• [Instructions to follow]:
Copy every line of the data below word for word, without any changes.

[Entries for text and item locations]
** start **

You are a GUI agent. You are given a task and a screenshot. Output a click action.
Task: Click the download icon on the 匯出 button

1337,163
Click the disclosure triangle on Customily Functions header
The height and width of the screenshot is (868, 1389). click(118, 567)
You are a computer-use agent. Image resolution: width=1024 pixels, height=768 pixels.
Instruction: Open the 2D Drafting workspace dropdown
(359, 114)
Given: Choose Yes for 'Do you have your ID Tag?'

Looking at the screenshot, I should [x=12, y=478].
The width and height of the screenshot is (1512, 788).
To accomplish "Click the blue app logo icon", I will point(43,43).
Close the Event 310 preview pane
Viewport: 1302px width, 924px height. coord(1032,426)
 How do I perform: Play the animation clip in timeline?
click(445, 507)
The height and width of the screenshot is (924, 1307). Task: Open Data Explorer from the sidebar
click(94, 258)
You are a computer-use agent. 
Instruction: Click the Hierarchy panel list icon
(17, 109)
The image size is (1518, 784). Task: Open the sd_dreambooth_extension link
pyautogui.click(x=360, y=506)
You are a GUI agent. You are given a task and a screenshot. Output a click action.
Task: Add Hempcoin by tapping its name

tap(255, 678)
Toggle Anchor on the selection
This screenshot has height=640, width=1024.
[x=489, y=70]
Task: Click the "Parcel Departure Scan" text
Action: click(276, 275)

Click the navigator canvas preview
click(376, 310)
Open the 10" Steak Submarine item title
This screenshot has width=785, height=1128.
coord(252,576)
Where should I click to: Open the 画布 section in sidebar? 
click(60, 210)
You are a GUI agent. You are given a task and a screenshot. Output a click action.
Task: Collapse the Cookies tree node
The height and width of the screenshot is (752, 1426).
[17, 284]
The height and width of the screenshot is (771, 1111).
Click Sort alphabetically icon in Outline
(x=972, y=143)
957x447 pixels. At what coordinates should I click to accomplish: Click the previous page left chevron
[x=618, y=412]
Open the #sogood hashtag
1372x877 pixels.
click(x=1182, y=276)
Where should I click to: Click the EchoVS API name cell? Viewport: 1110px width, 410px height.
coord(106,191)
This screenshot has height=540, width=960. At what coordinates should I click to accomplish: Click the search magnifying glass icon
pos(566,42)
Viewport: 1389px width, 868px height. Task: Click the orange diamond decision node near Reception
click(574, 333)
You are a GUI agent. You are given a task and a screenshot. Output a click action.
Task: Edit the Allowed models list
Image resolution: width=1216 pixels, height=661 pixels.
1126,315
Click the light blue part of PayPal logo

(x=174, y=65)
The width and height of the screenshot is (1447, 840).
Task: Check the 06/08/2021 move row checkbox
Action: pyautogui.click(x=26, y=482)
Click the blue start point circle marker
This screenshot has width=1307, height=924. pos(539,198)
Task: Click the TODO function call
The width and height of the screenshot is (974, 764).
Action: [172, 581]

** end **

• [Full response]:
You are a GUI agent. You are given a task and a screenshot. Output a click action.
Task: Click the download icon on the 匯出 button

1337,163
Click the disclosure triangle on Customily Functions header
The height and width of the screenshot is (868, 1389). click(118, 567)
You are a computer-use agent. Image resolution: width=1024 pixels, height=768 pixels.
Instruction: Open the 2D Drafting workspace dropdown
(359, 114)
Given: Choose Yes for 'Do you have your ID Tag?'

Looking at the screenshot, I should [x=12, y=478].
The width and height of the screenshot is (1512, 788).
To accomplish "Click the blue app logo icon", I will point(43,43).
Close the Event 310 preview pane
Viewport: 1302px width, 924px height. coord(1032,426)
 How do I perform: Play the animation clip in timeline?
click(445, 507)
The height and width of the screenshot is (924, 1307). Task: Open Data Explorer from the sidebar
click(94, 258)
You are a computer-use agent. 
Instruction: Click the Hierarchy panel list icon
(17, 109)
The image size is (1518, 784). Task: Open the sd_dreambooth_extension link
pyautogui.click(x=360, y=506)
You are a GUI agent. You are given a task and a screenshot. Output a click action.
Task: Add Hempcoin by tapping its name

tap(255, 678)
Toggle Anchor on the selection
This screenshot has height=640, width=1024.
[x=489, y=70]
Task: Click the "Parcel Departure Scan" text
Action: click(276, 275)

Click the navigator canvas preview
click(376, 310)
Open the 10" Steak Submarine item title
This screenshot has width=785, height=1128.
coord(252,576)
Where should I click to: Open the 画布 section in sidebar? 
click(60, 210)
You are a GUI agent. You are given a task and a screenshot. Output a click action.
Task: Collapse the Cookies tree node
The height and width of the screenshot is (752, 1426).
[17, 284]
The height and width of the screenshot is (771, 1111).
Click Sort alphabetically icon in Outline
(x=972, y=143)
957x447 pixels. At what coordinates should I click to accomplish: Click the previous page left chevron
[x=618, y=412]
Open the #sogood hashtag
1372x877 pixels.
click(x=1182, y=276)
Where should I click to: Click the EchoVS API name cell? Viewport: 1110px width, 410px height.
coord(106,191)
This screenshot has height=540, width=960. At what coordinates should I click to accomplish: Click the search magnifying glass icon
pos(566,42)
Viewport: 1389px width, 868px height. Task: Click the orange diamond decision node near Reception
click(574, 333)
You are a GUI agent. You are given a task and a screenshot. Output a click action.
Task: Edit the Allowed models list
Image resolution: width=1216 pixels, height=661 pixels.
1126,315
Click the light blue part of PayPal logo

(x=174, y=65)
The width and height of the screenshot is (1447, 840).
Task: Check the 06/08/2021 move row checkbox
Action: pyautogui.click(x=26, y=482)
Click the blue start point circle marker
This screenshot has width=1307, height=924. pos(539,198)
Task: Click the TODO function call
The width and height of the screenshot is (974, 764).
Action: [172, 581]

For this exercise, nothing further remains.